With all our prototypes ready to rock and our vehicle at hand, it was time for testing day. Our team set to work strapping the vehicle down to the dyno and prepared to make some baseline runs on the stock setup. Luckily, we caught a day where the weather was agreeable and the vehicle was free of snow and salt.
Finally, we were prepared to make a few pulls. As you can see from the last image we have numerous development projects going on at once. The 6.0L Powerstroke on the right is receiving a nice aluminum radiator upgrade courtesy of Mishimoto! But, this article isn’t about rolling coal or compound turbo setups, so back to the discussion about the 86.
We would be first testing the completely stock intake system. It is important that our processes remain consistent for each component we test. During each portion of data collection we warm-up the vehicle adequately and make 3–5 pulls with a short 5-minute break between each one. This allows us to form a consistent average that we can use for comparison against the Mishimoto intake.
After obtaining baseline data, we installed the Mishimoto intake system and begin testing each of the MAF housings we had fabricated. We used our fabricated housings of different sizes to compare with the stock intake in terms of both power and AFR. Check out our prototype in its near final state for testing.
After a long day of swapping components and making pulls, we finally had all of the data necessary to push this project in the right direction. Our team compiled the results and reviewed them. The results were very similar to what we expected!

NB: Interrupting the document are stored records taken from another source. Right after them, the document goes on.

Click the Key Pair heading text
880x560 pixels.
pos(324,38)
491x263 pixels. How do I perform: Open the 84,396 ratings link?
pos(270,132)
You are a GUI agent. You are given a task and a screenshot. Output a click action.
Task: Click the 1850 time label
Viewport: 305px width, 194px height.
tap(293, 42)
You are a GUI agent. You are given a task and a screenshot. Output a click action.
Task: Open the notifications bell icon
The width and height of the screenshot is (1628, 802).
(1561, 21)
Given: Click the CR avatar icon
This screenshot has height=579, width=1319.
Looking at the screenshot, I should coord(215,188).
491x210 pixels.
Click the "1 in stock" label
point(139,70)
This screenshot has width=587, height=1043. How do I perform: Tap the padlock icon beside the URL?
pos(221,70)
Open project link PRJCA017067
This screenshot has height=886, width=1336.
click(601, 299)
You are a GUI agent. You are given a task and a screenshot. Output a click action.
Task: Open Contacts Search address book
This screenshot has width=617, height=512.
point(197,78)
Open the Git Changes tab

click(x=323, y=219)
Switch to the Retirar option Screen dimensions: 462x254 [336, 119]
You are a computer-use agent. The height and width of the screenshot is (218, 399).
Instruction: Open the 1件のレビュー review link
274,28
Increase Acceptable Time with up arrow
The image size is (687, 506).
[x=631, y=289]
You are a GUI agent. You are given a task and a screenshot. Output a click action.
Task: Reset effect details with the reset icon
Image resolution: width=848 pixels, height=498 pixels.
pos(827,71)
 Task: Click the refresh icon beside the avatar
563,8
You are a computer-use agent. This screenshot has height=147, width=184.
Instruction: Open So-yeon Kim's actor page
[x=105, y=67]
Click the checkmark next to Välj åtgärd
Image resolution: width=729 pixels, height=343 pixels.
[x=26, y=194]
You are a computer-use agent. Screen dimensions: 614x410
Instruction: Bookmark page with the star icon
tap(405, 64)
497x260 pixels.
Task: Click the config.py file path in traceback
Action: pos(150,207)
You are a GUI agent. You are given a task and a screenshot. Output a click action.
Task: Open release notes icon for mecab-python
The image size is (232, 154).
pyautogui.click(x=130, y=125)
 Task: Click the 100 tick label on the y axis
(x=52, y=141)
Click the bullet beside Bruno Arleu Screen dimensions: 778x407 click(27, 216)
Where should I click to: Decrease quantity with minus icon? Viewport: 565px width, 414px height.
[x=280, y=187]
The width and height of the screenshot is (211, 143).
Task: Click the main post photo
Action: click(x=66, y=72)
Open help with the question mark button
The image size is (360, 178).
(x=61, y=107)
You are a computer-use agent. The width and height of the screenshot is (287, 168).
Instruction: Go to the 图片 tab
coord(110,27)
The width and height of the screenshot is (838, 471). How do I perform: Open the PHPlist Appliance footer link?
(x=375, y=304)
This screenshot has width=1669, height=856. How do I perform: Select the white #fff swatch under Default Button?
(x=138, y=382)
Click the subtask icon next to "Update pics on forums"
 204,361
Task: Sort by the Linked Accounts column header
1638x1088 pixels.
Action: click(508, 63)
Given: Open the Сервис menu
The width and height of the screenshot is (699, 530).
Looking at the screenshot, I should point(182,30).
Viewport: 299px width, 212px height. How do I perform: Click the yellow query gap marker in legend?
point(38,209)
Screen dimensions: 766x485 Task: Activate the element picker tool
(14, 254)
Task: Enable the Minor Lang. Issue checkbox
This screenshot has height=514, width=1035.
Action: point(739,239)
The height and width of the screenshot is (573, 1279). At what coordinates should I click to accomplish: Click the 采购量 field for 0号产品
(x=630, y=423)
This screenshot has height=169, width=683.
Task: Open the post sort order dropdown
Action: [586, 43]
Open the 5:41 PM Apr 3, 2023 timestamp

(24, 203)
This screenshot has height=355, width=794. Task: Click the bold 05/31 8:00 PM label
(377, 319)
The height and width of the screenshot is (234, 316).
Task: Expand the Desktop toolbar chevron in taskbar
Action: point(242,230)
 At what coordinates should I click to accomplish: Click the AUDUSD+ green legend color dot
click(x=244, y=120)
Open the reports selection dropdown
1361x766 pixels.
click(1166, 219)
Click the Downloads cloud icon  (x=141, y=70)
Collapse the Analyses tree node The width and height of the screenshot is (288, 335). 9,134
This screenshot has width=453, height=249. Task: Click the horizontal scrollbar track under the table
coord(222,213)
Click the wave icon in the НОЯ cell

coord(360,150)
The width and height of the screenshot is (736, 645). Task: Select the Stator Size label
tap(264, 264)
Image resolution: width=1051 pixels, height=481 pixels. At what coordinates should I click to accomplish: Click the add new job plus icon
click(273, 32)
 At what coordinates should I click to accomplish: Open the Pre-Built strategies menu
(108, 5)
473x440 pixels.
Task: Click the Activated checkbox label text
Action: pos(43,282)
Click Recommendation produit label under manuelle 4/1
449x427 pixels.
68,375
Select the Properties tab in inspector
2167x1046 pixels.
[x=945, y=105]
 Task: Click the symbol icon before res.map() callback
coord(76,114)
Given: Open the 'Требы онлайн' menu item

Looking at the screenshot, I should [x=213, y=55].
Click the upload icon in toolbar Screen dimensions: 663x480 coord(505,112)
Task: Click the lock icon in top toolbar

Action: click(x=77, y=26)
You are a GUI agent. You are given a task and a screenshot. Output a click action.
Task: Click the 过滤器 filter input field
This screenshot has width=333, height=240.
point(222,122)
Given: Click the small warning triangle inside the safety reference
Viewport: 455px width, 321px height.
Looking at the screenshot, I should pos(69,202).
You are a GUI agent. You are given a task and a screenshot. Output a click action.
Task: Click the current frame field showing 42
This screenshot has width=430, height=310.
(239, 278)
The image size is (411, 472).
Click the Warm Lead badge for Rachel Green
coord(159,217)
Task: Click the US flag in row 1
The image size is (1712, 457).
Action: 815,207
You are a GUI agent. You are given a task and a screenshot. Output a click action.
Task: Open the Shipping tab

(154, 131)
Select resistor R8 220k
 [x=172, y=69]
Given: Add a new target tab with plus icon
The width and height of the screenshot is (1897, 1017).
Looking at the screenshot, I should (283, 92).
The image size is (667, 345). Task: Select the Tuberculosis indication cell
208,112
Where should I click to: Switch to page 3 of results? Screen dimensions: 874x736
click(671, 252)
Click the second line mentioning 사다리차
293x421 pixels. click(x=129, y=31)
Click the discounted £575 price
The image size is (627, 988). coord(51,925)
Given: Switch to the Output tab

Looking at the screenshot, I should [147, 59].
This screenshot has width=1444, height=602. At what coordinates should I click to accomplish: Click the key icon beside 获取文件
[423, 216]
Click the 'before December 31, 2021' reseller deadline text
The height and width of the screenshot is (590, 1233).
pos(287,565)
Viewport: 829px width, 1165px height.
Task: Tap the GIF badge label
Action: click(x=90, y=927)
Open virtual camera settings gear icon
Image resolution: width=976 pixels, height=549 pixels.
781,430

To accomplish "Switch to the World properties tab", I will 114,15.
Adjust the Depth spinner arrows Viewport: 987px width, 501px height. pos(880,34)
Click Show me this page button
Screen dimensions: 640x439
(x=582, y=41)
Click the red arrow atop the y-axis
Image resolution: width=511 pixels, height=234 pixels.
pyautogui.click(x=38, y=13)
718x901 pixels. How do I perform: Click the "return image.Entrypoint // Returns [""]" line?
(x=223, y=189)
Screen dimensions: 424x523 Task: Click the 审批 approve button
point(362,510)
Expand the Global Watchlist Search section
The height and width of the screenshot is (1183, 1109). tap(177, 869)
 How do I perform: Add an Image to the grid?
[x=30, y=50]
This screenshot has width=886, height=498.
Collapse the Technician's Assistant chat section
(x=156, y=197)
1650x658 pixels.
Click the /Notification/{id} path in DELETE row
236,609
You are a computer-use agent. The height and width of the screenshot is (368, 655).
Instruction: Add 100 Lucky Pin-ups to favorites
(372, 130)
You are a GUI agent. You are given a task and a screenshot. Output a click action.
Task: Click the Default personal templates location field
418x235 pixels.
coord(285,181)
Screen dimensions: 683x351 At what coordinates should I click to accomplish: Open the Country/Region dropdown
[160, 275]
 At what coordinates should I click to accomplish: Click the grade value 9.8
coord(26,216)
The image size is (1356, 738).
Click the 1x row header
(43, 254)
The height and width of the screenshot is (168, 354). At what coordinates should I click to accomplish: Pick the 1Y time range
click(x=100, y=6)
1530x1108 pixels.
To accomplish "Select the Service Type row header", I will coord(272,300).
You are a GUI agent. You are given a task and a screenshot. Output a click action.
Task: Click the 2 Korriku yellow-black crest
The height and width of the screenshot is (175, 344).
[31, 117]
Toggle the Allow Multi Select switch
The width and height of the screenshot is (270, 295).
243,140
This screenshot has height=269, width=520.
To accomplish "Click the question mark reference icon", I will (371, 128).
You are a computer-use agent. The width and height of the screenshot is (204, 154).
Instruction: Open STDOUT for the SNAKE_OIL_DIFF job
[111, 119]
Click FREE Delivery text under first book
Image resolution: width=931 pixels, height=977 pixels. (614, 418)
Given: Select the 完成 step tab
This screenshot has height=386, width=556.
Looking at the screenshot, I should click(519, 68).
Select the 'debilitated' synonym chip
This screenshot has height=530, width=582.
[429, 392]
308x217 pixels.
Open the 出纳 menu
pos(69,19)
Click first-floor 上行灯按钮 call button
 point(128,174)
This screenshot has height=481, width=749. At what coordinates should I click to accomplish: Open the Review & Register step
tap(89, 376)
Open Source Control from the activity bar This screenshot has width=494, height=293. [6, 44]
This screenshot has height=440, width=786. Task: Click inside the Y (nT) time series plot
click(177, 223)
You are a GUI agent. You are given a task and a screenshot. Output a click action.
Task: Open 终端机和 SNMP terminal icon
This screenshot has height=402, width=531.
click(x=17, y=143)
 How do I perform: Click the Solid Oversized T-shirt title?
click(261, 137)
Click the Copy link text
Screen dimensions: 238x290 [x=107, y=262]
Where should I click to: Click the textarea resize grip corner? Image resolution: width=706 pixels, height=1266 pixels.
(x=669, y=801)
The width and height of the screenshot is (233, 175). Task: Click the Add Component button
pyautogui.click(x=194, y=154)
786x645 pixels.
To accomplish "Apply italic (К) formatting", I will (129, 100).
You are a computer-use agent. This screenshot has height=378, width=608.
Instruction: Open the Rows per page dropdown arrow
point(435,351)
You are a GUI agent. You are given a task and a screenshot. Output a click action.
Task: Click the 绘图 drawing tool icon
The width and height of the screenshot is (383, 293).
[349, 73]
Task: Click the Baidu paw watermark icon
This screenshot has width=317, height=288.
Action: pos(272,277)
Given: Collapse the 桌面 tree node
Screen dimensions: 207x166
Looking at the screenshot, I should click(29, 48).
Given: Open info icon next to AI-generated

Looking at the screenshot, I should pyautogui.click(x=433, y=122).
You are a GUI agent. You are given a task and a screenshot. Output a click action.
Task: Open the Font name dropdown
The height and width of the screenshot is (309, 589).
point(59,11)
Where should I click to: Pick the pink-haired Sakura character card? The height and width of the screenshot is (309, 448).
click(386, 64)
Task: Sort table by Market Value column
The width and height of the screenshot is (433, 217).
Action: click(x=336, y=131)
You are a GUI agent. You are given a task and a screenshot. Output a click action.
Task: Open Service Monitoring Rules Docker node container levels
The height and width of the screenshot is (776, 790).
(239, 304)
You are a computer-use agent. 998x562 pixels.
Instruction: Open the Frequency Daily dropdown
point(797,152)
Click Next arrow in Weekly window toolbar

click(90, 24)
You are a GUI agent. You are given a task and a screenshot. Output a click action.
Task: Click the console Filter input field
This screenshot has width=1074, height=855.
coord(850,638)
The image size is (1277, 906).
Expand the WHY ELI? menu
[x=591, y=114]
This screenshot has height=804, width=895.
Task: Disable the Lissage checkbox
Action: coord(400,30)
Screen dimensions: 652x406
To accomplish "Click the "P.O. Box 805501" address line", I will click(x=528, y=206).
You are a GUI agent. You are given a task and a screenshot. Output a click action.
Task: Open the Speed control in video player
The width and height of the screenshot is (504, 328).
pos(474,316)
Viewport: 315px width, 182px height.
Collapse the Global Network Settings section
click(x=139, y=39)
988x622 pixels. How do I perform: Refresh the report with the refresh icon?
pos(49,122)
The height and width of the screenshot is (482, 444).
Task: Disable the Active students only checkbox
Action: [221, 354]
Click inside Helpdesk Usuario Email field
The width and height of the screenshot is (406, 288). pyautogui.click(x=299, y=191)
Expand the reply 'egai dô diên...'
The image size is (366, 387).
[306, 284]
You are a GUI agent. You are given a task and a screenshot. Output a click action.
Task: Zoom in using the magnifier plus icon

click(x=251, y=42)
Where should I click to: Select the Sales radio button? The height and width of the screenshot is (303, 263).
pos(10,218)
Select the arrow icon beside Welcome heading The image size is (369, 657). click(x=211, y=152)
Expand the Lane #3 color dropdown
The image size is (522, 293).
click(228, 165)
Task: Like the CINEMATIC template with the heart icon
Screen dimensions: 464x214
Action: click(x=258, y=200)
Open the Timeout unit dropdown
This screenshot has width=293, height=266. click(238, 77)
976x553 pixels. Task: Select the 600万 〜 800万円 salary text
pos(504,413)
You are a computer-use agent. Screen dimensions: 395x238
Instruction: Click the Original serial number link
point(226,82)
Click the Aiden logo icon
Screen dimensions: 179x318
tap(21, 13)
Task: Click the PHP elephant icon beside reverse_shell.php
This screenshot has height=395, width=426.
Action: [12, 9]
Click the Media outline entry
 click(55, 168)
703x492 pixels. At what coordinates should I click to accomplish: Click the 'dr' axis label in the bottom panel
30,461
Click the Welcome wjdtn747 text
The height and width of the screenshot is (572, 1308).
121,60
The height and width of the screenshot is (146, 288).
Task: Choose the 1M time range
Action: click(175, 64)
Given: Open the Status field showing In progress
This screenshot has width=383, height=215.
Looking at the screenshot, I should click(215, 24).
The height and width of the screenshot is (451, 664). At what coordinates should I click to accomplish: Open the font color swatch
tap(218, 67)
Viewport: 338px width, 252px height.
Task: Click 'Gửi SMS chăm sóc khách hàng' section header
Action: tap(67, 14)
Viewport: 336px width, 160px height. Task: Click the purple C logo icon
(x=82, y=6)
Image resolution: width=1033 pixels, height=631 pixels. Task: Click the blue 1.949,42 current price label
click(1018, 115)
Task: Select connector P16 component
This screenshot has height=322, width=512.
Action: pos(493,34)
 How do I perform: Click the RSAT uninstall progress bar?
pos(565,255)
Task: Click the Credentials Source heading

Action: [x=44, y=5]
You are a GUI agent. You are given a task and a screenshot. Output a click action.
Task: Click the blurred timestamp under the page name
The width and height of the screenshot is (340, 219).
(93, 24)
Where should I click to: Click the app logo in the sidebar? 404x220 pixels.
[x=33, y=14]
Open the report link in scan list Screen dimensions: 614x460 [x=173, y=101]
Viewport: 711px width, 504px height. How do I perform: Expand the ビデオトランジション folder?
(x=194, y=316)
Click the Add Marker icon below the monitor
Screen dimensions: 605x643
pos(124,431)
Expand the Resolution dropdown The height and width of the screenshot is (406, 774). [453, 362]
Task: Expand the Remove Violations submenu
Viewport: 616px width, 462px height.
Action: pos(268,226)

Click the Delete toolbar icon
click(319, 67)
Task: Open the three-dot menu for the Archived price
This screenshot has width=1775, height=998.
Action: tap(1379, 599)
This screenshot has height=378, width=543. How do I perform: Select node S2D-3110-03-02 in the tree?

The plot above has quite a bit going on so let me break this down for you in a form that is more easily managed. This plot is organized by peak AFR, which was our main concern/target during this particular testing. Power numbers are collected at 6,000 rpm, while peak power is found around the range of 6,750 rpm. Check out the chart below!
Let’s review this information! The stock intake is making reasonable power and torque while maintaining an AFR ratio less than 13:1 throughout the entire power band. This is smooth, safe power. Our goal was to emulate this AFR as closely as possible while still adding power – not an easy task.
The Mishimoto intake setup with the smaller-than-stock MAF housing actually reduced power output. This smaller-than-stock housing richened the fuel mixture quite substantially, which provided a peak AFR of 10.94:1 and a drop in power compared to the stock intake across the entire power band. This is a prime example of why intake systems require extreme precision. Running your vehicle with ratios such as this would result in horrendous fuel mileage, potentially fouled plugs and/or oxygen sensors, potential catalytic converter issues, and even cylinder wall washing. None of these are going to be fun to deal with, so buy a product with a full data sheet to be sure you are installing an intake that will keep AFRs safe for your FA20.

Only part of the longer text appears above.